Because it monopolizes the processor, queries are limited to 1,000 lines (intervals), and that generally keeps queries short enough to cause no problems. There is a limit parameter that can be used to increase or completely override default limit. If you are using that, there is a good chance that is causing this issue.

First off, thanks for the quick reply and an awesome product.

I assumed that might be the case, and started uploading to influx to run my queries, so the only thing querying is the Home Assistant integration. I do however find it odd that it seems to occasionally not have data in the log for several minutes, which seems to be more than just a blocking query.

That said, it occurs to me that I ran the system for a couple days next to my couch with 1 input as a test, and that has no data gaps. From then to now it has moved location (South African houses are a pain for this kind of installation) and added 11 inputs. This is a good start for debugging the issue.

The 5 minute gap corresponds to the timeout interval for the datalog watchdog timer (WDT). So the system was monopolized for five minutes to trigger the WDT. The trace from the message log shows that the IoTaWatt had just completed a query. It’s suspicious that the query had just completed, and may indicate that there was a WiFi issue sending the last of the data.

The two minute gap at 08:01:00 has no corresponding message log activity, so I assume it is just a query that took about two minutes.

The HA queries are very short and should present no problems. Uploads to influxDB are not queries, operate asynchronously and would not monopolize the system or effect sampling. If you intend on doing large queries, influxDB is a faster, safer and more robust way to do it.

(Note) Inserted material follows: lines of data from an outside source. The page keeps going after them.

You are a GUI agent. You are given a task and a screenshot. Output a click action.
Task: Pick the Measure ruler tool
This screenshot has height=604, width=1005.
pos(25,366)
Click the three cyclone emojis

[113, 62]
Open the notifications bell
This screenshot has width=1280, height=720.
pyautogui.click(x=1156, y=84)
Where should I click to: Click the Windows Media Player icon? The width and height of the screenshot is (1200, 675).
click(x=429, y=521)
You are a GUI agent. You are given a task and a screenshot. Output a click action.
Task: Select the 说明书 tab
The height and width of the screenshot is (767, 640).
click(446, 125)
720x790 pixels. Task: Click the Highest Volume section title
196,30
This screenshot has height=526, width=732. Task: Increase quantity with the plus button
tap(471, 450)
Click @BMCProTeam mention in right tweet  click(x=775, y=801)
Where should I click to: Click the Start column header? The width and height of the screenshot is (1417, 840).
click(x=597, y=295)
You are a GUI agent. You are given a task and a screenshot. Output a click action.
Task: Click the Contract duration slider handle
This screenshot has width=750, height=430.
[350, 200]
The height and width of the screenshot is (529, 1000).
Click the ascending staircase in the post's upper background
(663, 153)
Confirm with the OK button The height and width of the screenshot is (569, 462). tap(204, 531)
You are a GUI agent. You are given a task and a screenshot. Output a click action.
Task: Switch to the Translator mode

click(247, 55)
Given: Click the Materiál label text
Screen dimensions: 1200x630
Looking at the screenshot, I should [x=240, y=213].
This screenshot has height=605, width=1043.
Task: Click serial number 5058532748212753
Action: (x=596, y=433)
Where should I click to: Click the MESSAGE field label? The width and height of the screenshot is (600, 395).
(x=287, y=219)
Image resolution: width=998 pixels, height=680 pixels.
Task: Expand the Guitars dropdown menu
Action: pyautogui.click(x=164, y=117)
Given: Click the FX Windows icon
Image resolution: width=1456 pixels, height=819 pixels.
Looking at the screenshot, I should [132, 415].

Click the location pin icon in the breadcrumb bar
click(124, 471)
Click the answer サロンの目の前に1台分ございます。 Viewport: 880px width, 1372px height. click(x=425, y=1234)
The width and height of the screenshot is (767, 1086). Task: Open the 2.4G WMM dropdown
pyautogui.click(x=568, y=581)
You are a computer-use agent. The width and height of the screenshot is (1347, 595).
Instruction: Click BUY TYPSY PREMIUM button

:man_facepalming: I found the issue and it is dumb.

When I setup the system I did it on my work Macbook Pro as it is across the hall from my DB board. I was showing the system to my Electrician (and he was very impressed, hopefully a growing market in South Africa for you) and had a query on refresh. The query was only for 1 hour, but Macbooks wake up every now and again to check things. They turn the Wifi on, do their checks and then go back to sleep. When the Wifi was turned on the browser with the query running would run the query, then the Wifi would be turned off again, I guess meaning the query could not complete, timing the Watchdog out obviously. I have not used that machine since I was setting it up. This did not occur to me until you mentioned that the query basically completes. After closing the tab there have been zero system restarts and no data gaps.

I am so sorry to have wasted your time for such a dumb thing although I am glad the issue was my stupidity and not something more difficult to fix.

Not a problem. Thanks for the closure.